Young children can tell the difference between live interactions and pre-recorded interactions.
In a world of ever-changing technological innovation, channels of communication are constantly increasing and developing.
The role of media in the lives of adolescents and children has been transformed from TV, movies, and books to the vast world of digital media. Ways to communicate through the Internet are continually expanding.
Current guidelines by the American Academy of Pediatrics (AAP) advise that TV and entertainment media such as computers, video games, and phones should be avoided for children under the age of 2.
The AAP say studies have shown that excessive "screen time" leads to attention issues, difficulties at school, sleep and eating disorders, and obesity.
Estimates indicate that 38 percent of infants younger than the age of 2 use mobile devices such as smartphones. Can social interactions and learning be promoted through video chat technology, such as FaceTime, or is it another distraction from real-life social interaction that will subsequently impair learning?

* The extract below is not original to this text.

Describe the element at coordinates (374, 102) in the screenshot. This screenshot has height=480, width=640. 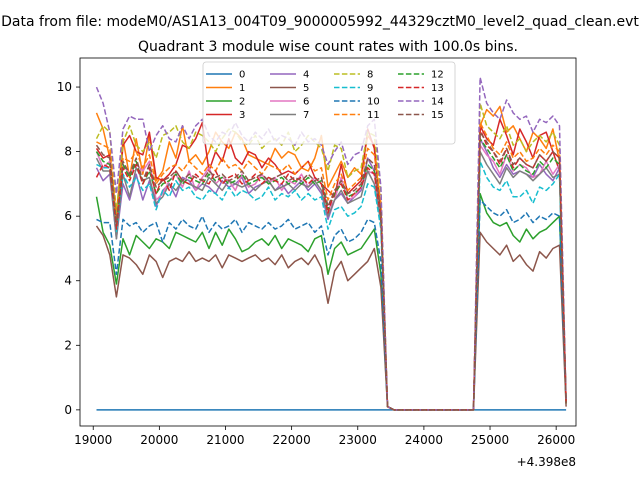
I see `legend-label-10: 10` at that location.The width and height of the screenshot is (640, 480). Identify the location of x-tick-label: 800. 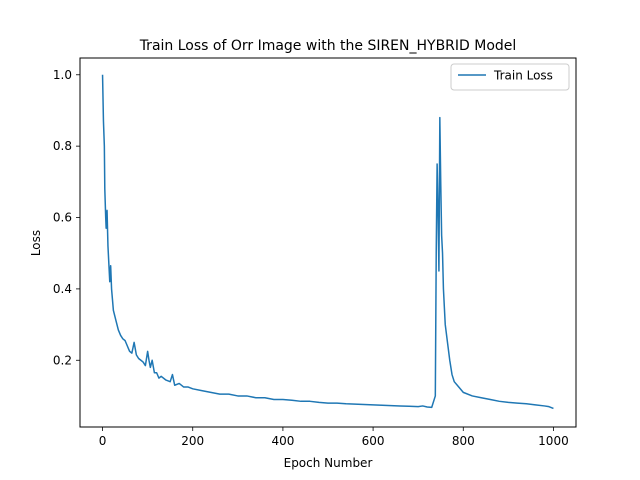
(464, 441).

Prof. Lauren J. Myers, Ph.D., a developmental psychologist who studies children's cognitive and social-cognitive development, and her team at the Lafayette Kids Lab at Lafayette College in Easton, PA, have published their study in the journal Development Science to answer that question.
The research team found that there might be a difference between simply placing an infant in front of a TV and having interactive conversations via video chat. "In this study, we tested whether young children form relationships with and learn from people via video chat," says Myers.
The aim of the study was to solve why infants and toddlers learn more from exchanges in person than from video.
Myers and colleagues evaluated two groups of 1- to 2-year-old children's learning from video chat. A total of 60 children participated in the study. Half of the group experienced 1 week of real-time FaceTime conversations while the remaining children were shown pre-recorded videos.
The on-screen person in both real-time and pre-recorded interactions taught novel words, actions and patterns, and the child was reviewed after 1 week.
Toddlers 'interact and respond' with live video chat from 17 months old
In both groups, the children paid attention and responded to the person on screen. However, only children who experienced interactions via FaceTime responded in sync with their on-screen partner by imitating actions such as clapping.
Children in the FaceTime group recognized a person they had "met" via video chat and learned new words and patterns.
Learning did not occur in children who were in the group that experienced pre-recorded interactions where the on-screen person could not hear or see the child.
Myers points out that learning is possible in those children who connected via live video chat because it imitates person-to-person interaction whereby the infant and partner can communicate back and forth accurately.
The researchers observed that from the age of 17 months, toddlers can interact and respond via real-time video chat, and can recognize family and friends on video chat that they know in real life.
"They start to understand who that person is on the screen, and they're able to get something meaningful out of the live video interaction with them," explains Myers.
"We found evidence that young kids can tell the difference between live interactions and the pre-recorded 'fake' interactions that included pauses after questions and 'calls to respond' similar to those featured in Dora the Explorer and other popular children's programs on TV."
Prof. Lauren J. Myers, Ph.D., Lafayette Kids Lab at Lafayette College
The results are promising that video interactions may be seen as a way for infants to connect in a meaningful way with long-distance family and friends. However, this result is not the same for pre-recorded interactions that are designed to seem real.